**Brief 1**
According to the page text below, at which conference was the Spark to DocumentDB Connector announced?
**Brief 2**
Rename "Azure Cosmos DB" to "Cosmos DB" and write out the part of the page text below that begins at the words "Principal Program Manager, Azure" and stops after "level agreements (SLAs).".

[START OF Page text]

Real-time machine learning on globally-distributed data with Apache Spark and DocumentDB

Data di pubblicazione: 5 aprile, 2017

Principal Program Manager, Azure DocumentDB

As of May 10th 2017,

Azure Cosmos DB is Microsoft’s globally distributed multi-model database. Azure Cosmos DB was built from the ground up with global distribution and horizontal scale at its core. It offers turnkey global distribution across any number of Azure regions by transparently scaling and replicating your data wherever your users are. Elastically scale throughput and storage worldwide, and pay only for the throughput and storage you need. Azure Cosmos DB guarantees single-digit-millisecond latencies at the 99th percentile anywhere in the world, offers multiple well-defined consistency models to fine-tune performance, and guarantees high availability with multi-homing capabilities—all backed by industry leading service level agreements (SLAs). 

Azure Cosmos DB is truly schema-agnostic; it automatically indexes all the data without requiring you to deal with schema and index management. It’s also multi-model, natively supporting document, key-value, graph, and column-family data models. With Azure Cosmos DB, you can access your data using APIs of your choice, as DocumentDB SQL (document), MongoDB (document), Azure Table Storage (key-value), and Gremlin (graph) are all natively supported.


At the Strata + Hadoop World 2017 Conference in San Jose, we have announced the Spark to DocumentDB Connector. It enables real-time data science, machine learning, and exploration over globally distributed data in Azure DocumentDB. Connecting Apache Spark to Azure DocumentDB accelerates our customer’s ability to solve fast-moving data science problems, where data can be quickly persisted and queried using DocumentDB. The Spark to DocumentDB connector efficiently exploits the native DocumentDB managed indexes and enables updateable columns when performing analytics, push-down predicate filtering against fast-changing globally-distributed data, ranging from IoT, data science, and analytics scenarios. The Spark to DocumentDB connector uses the Azure DocumentDB Java SDK. You can get started today and download the Spark connector from GitHub!

What is DocumentDB?

Azure DocumentDB is our globally distributed database service designed to enable developers to build planet scale applications. DocumentDB allows you to elastically scale both, throughput and storage across any number of geographical regions. The service offers guaranteed low latency at P99, 99.99% high availability, predictable throughput, and multiple well-defined consistency models, all backed by comprehensive SLAs. By virtue of its schema-agnostic and write optimized database engine, by default DocumentDB is capable of automatically indexing all the data it ingests and serve SQL, MongoDB, and JavaScript language-integrated queries in a scale-independent manner. As a cloud service, DocumentDB is carefully engineered with multi-tenancy and global distribution from the ground up.
These unique benefits make DocumentDB a great fit for both operational as well as analytical workloads for applications including web, mobile, personalization, gaming, IoT, and many other that need seamless scale and global replication.

[END OF Page text]
[START OF Data records]

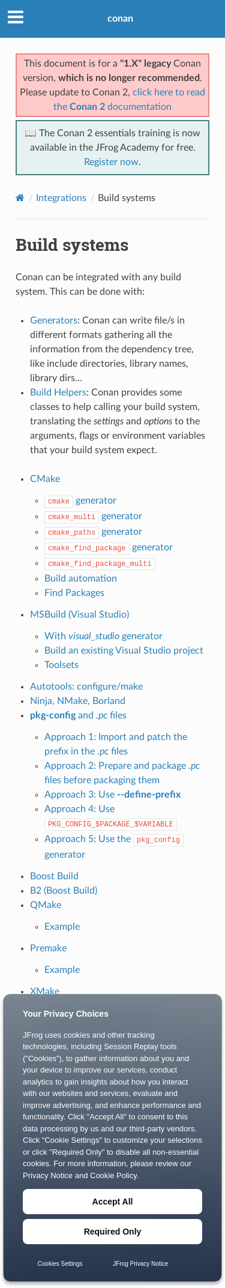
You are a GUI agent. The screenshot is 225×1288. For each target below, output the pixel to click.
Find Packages (74, 593)
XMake (44, 991)
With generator (103, 636)
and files (78, 715)
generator (80, 500)
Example (62, 926)
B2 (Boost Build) (63, 890)
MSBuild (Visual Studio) (79, 614)
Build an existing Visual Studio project (123, 650)
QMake (45, 905)
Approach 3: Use (112, 794)
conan (120, 18)
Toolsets (61, 665)
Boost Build (54, 876)
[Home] (20, 198)
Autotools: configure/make (86, 686)
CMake (45, 479)
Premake (48, 948)
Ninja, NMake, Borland (77, 701)
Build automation (80, 578)
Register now (111, 162)
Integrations (61, 198)
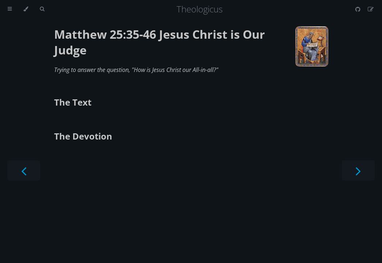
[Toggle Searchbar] (42, 9)
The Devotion (83, 136)
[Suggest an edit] (371, 9)
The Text (72, 102)
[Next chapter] (358, 170)
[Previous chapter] (23, 170)
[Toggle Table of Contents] (10, 9)
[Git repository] (358, 9)
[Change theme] (26, 9)
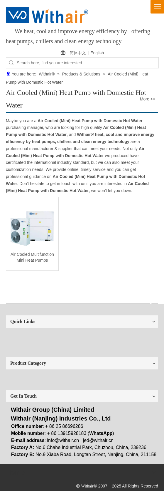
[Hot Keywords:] (11, 63)
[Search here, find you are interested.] (87, 63)
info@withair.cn (63, 440)
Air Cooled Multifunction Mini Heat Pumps (32, 257)
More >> (147, 99)
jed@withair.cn (98, 440)
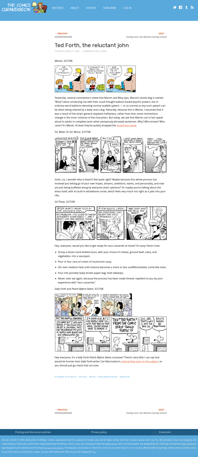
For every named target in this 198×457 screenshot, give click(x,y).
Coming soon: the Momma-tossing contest (146, 37)
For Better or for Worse (66, 377)
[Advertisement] (111, 397)
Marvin (92, 377)
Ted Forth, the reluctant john (92, 45)
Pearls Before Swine (107, 377)
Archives (57, 8)
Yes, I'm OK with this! (172, 445)
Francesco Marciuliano (53, 447)
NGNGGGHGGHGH (63, 37)
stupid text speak (126, 125)
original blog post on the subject (139, 361)
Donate (91, 8)
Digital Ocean (111, 443)
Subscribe (109, 8)
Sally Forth (125, 377)
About (75, 8)
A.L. (94, 451)
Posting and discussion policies (33, 432)
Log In (127, 8)
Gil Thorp (83, 377)
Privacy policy (99, 432)
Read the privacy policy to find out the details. (170, 438)
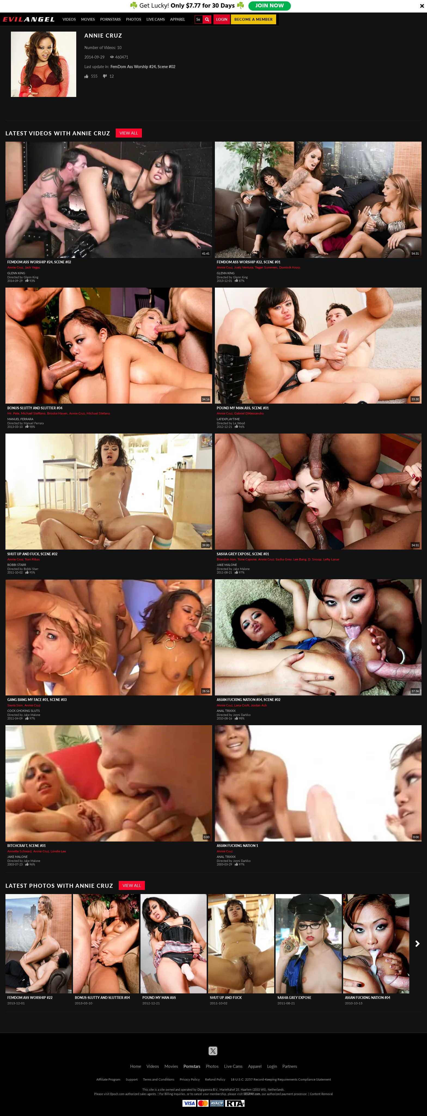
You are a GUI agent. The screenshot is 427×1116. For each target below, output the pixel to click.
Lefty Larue (331, 559)
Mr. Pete (13, 413)
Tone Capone (247, 559)
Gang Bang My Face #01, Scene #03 (37, 700)
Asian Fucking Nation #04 (367, 998)
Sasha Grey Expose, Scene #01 (243, 554)
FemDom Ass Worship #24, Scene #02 (143, 66)
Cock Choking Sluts (23, 710)
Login (221, 19)
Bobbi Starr (16, 564)
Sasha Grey (284, 559)
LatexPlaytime (228, 419)
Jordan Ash (259, 705)
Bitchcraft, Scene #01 (26, 846)
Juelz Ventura (243, 267)
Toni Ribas (32, 559)
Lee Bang (299, 559)
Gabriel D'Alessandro (249, 413)
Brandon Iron (226, 559)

[END OF Data records]

**Correct answer 1**
The Strata + Hadoop World 2017 Conference in San Jose.

**Correct answer 2**
Principal Program Manager, Azure DocumentDB

As of May 10th 2017,

Cosmos DB is Microsoft’s globally distributed multi-model database. Cosmos DB was built from the ground up with global distribution and horizontal scale at its core. It offers turnkey global distribution across any number of Azure regions by transparently scaling and replicating your data wherever your users are. Elastically scale throughput and storage worldwide, and pay only for the throughput and storage you need. Cosmos DB guarantees single-digit-millisecond latencies at the 99th percentile anywhere in the world, offers multiple well-defined consistency models to fine-tune performance, and guarantees high availability with multi-homing capabilities—all backed by industry leading service level agreements (SLAs).